(Records drawn from a dataset)
----

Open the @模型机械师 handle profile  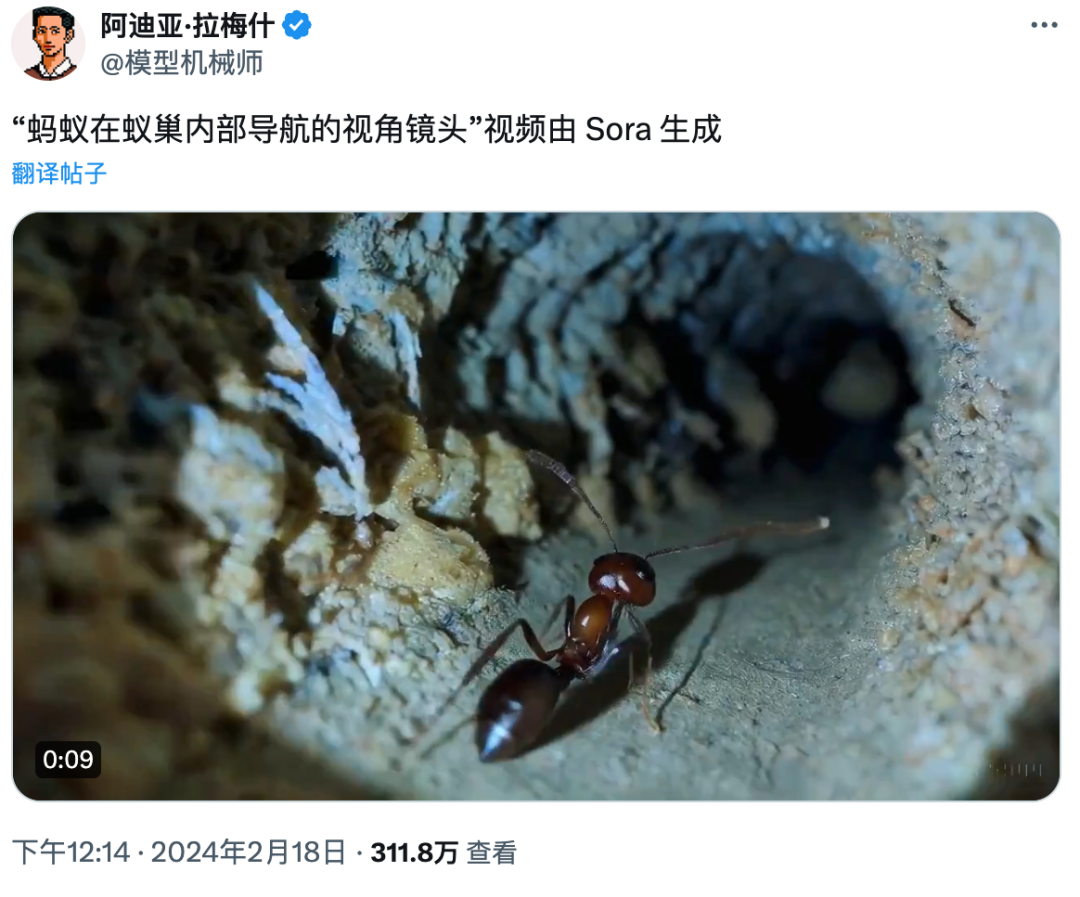182,63
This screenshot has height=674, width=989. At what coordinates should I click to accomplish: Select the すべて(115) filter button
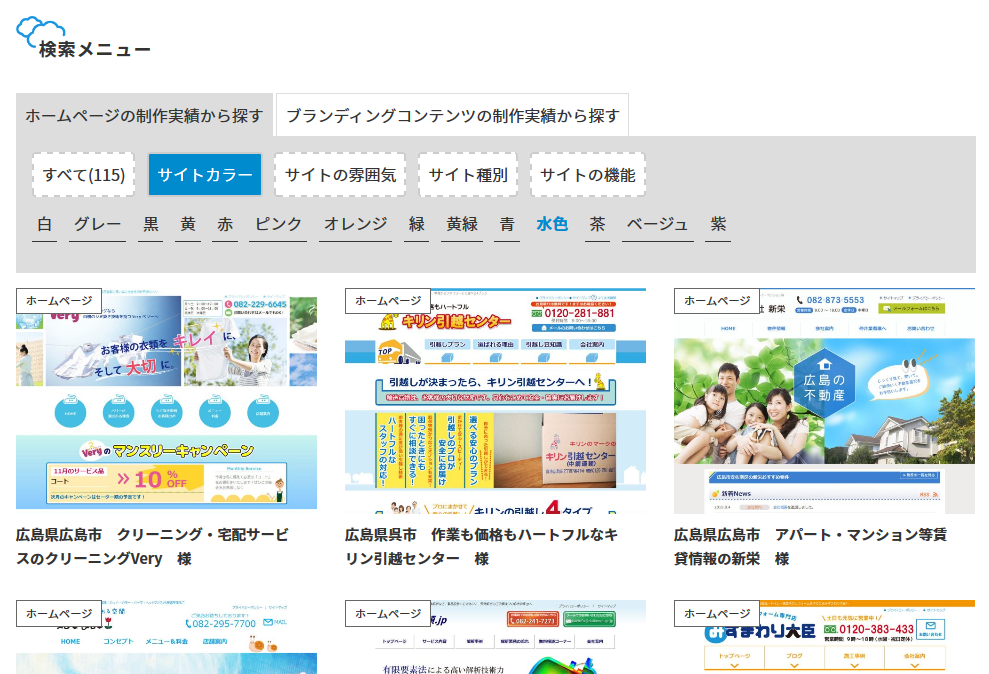(84, 175)
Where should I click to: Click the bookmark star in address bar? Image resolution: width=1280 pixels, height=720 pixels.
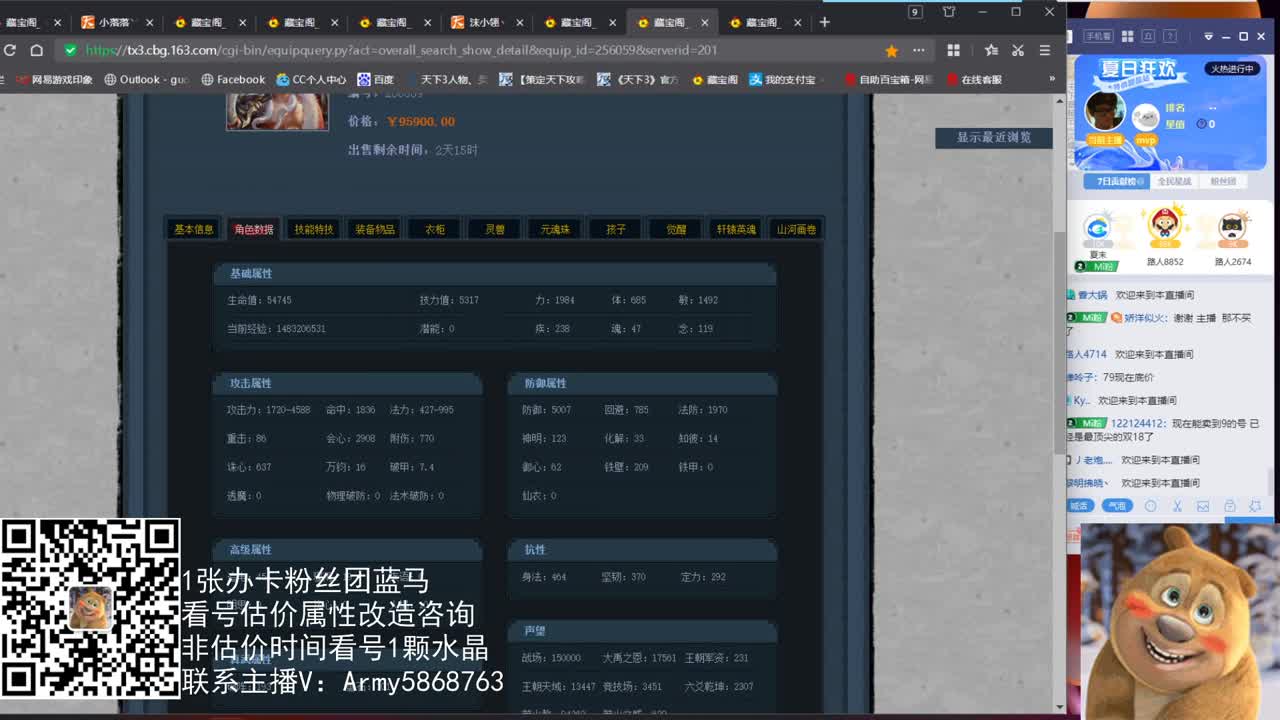[891, 50]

----

> _EXERCISE DESCRIPTION_
Please copy the lines exactly, beginning at the one containing "This screenshot has" and ending at the last line of the records above, both included, with the pictures left out.

> _TASK OUTPUT_
This screenshot has height=674, width=989. At what coordinates should I click to accomplish: Select the すべて(115) filter button
(84, 175)
Where should I click to: Click the bookmark star in address bar? Image resolution: width=1280 pixels, height=720 pixels.
[891, 50]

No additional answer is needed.